Extract every line from the records below that contains the word "computer".

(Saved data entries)
Content starts

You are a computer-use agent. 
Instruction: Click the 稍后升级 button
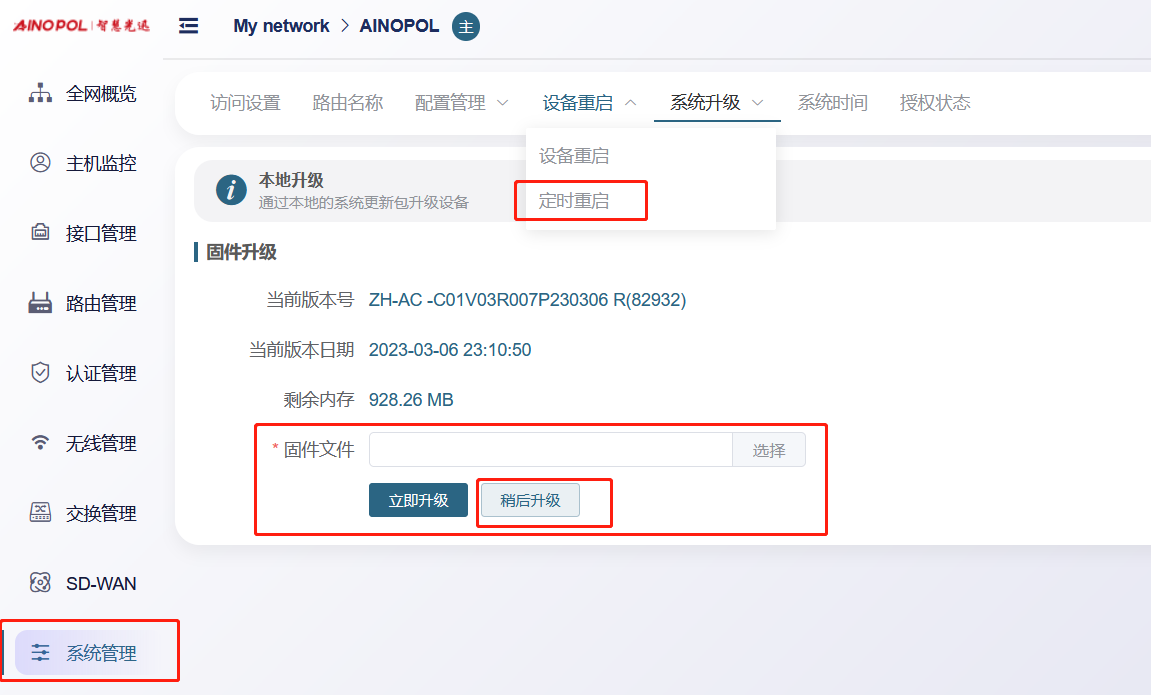tap(530, 500)
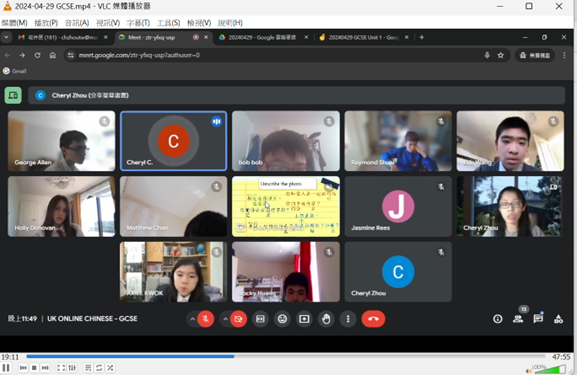
Task: Open the activities shapes icon
Action: [558, 319]
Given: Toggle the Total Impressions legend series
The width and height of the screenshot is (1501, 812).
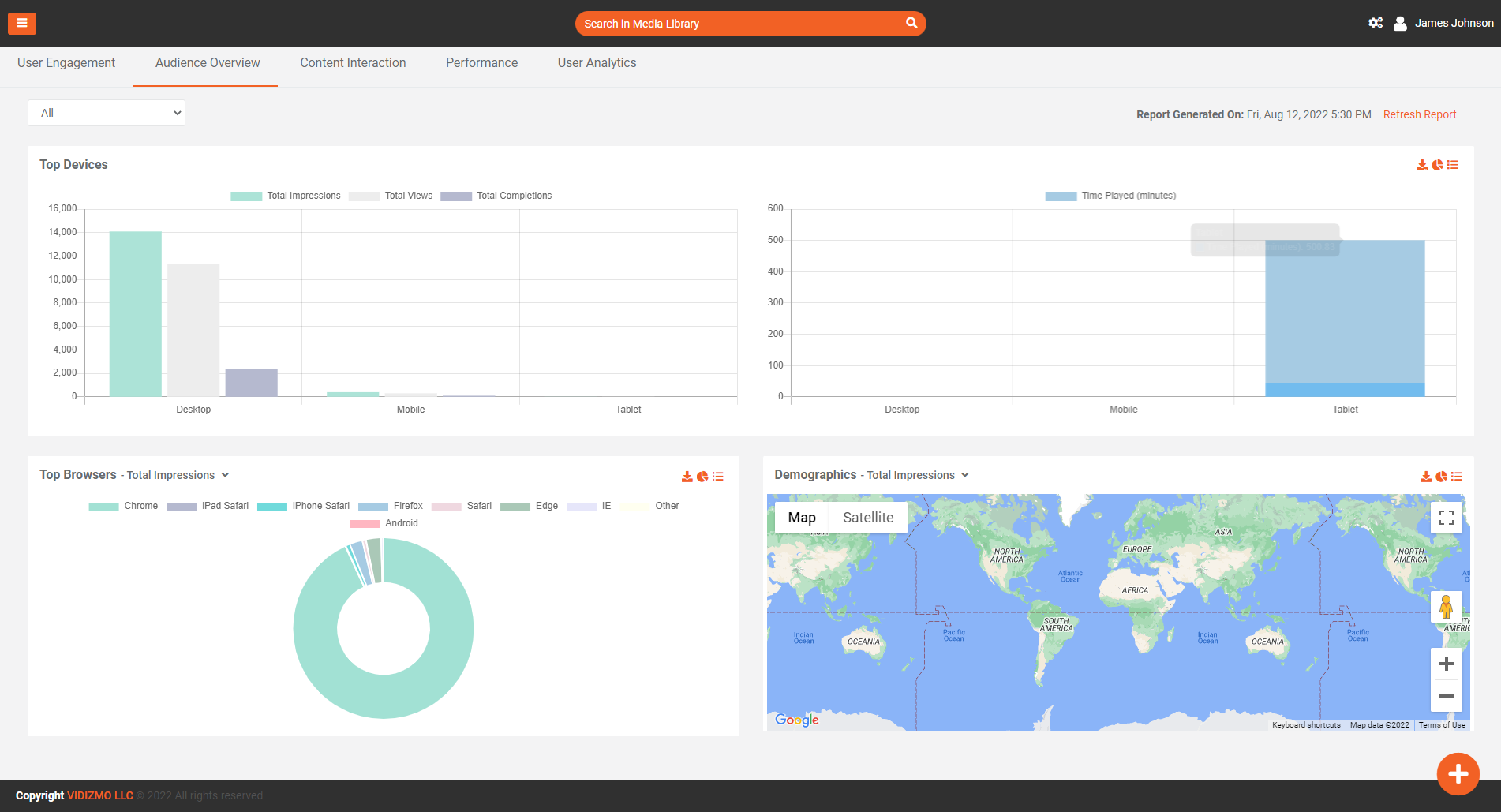Looking at the screenshot, I should coord(285,196).
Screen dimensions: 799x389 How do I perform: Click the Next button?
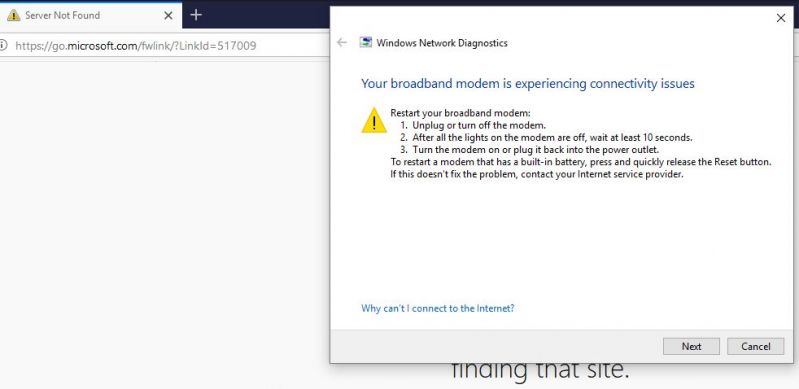click(x=691, y=346)
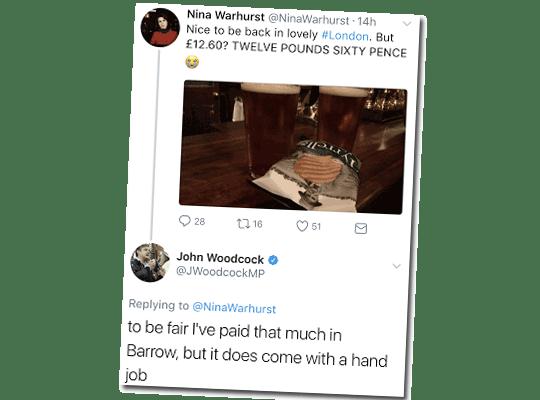
Task: Open the beer pints photo
Action: click(293, 147)
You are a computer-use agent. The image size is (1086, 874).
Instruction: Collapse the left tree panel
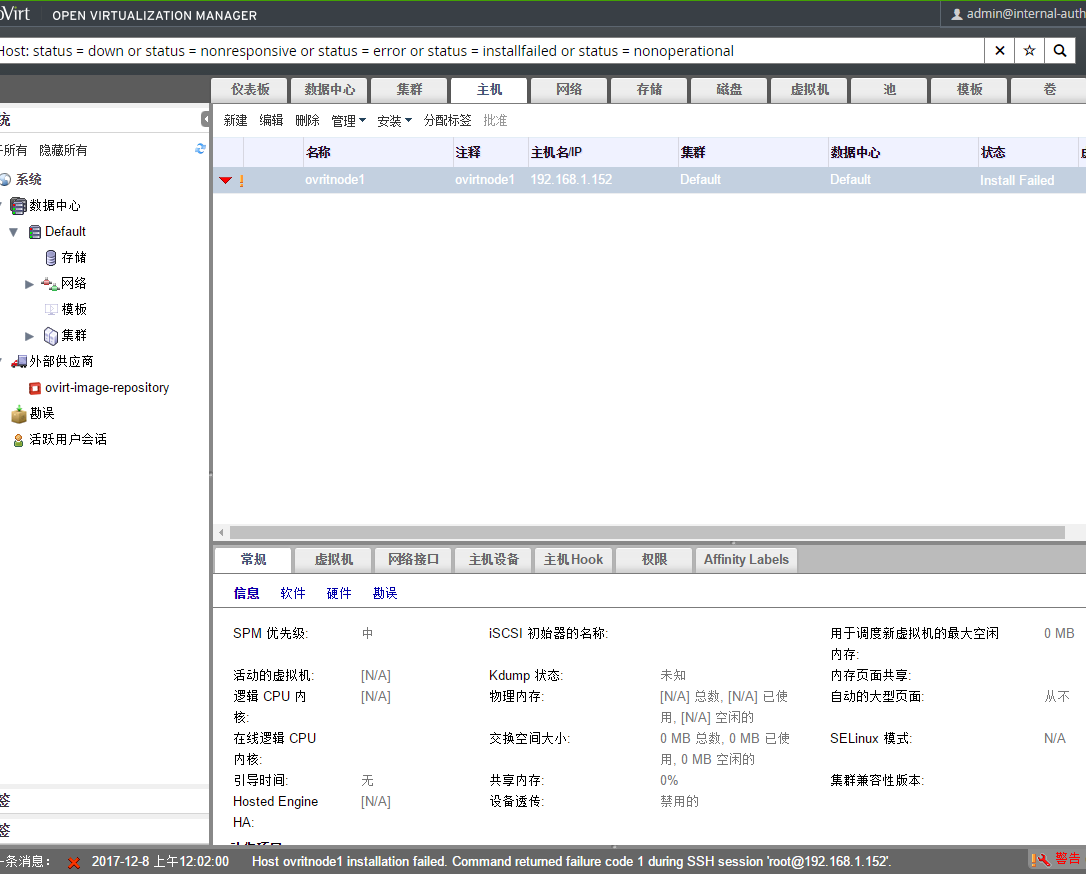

Content ends

**ANSWER BOX:**
You are a computer-use agent. 
You are a computer-use agent. The image size is (1086, 874).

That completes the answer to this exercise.